Unfortunately no prospective studies have been conducted following the degree of sensitization in patients with CTS over time or after surgery. There is one study where patients with painful osteoarthritis and deep-tissue hyperalgesia were evaluated before and 6–14 months after successful hip replacement (Kosek and Ordeberg, 2000). The sensitization process was normalized after the operation when the patients were pain-free, supporting the notion that the continuous afferent barrage is needed to maintain the sensitization (Kosek and Ordeberg, 2000). Nevertheless, other peripheral nociceptive afferences can be also involved in this process in CTS.

Limitations

Population-based epidemiological studies with greater sample size are needed to permit a more generalized interpretation of these results. Furthermore, pressure pain sensitivity can be influenced by depression or anxiety, although this is unlikely since, in the present study, CTS patients in a state of depression were excluded (>8 points in the Beck Depression Inventory). Tucker et al. (2007) reported bilateral generalized increase in vibration thresholds, whereas this study found bilateral widespread increase in mechanical pain sensitivity in subjects with CTS. It would be interesting to investigate other somato-sensory tests, e.g. stimulus response function or bilateral thermal sensitivity, to confirm the presence of central sensitization in patients with unilateral CTS. In addition, we only included patients with mild to moderate CTS and with strictly unilateral symptoms. Nevertheless, Padua et al. (1998) found that most unilateral cases are likely to become bilateral with time. Our findings could explain why patients with unilateral CTS may develop bilateral symptoms, since this process might be related to a central processing rather than an exclusive bilateral neuropathy. In the present study, from a total of 115 patients with CTS, only 20 (16%) females suffered from strictly unilateral symptoms, which agree with Padua et al. (1998) who found an incidence of bilateral clinical CTS of 87%.

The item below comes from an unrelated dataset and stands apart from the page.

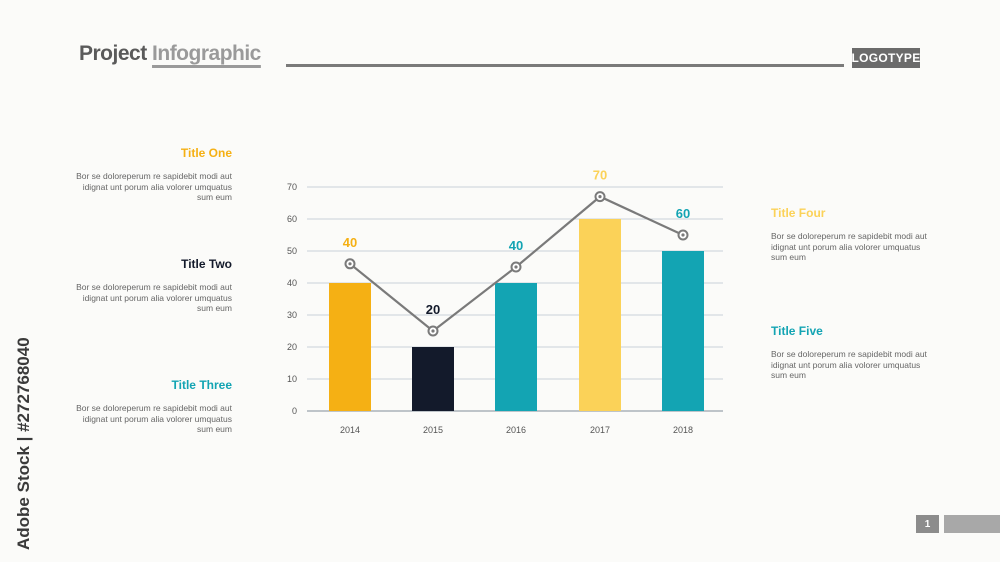  What do you see at coordinates (600, 176) in the screenshot?
I see `data-label: 70` at bounding box center [600, 176].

Finally, Ylinen et al. (2007) have suggested that, although the repeatability of pressure pain threshold assessment allows the use of pressure algometry for research purposes, caution is advised when interpreting the results in clinical practice. This assumption was based on their findings related to the variation on individual level for pressure pain thresholds in the cervical spine. These authors proposed that differences between pressure pain threshold levels should reach 20 N/cm2 to be considered as relevant (Ylinen et al., 2007). Conversely, Prushansky et al. (2004) have established that differences between 20% and 25% are required to indicate a true change in pressure pain threshold. Our results are in line with those previously reported by Prushansky et al. (2004), but did not reach the level of 20% established by Ylinen et al. (2007). This finding may be related to the fact that we used the same algometer as Prushansky et al. (2004), whereas Ylinen et al. (2007) used a different device. Furthermore, these studies investigated pressure pain thresholds over the cervical region, whereas only 1 point included in the current study was located in this region (C5–C6 zygapophyseal joint). No study has previously analysed differences for pressure pain threshold values in peripheral nerve trunks, carpal tunnel or tibialis anterior muscle to be considered relevant. Additionally, in the current study we obtained good to excellent intra-examiner reliabilities of our measurements and SEMs between 4.1 kPa and 6.3 kPa, suggesting that differences between groups can be considered as real.

Conclusions

This is the first study to reveal that a widespread mechanical hyperalgesia is observed in patients with unilateral CTS, which may suggest that central sensitization is involved. Additionally, the generalized hyperalgesia was associated with hand pain intensity and duration of symptoms, supporting a role of the peripheral inputs. Nevertheless, both central and peripheral sensitization mechanisms are likely to be involved at the same time in CTS.

Funding

Universidad Rey Juan Carlos and Comunidad de Madrid (reference CCG08-URJC/BIO-3469).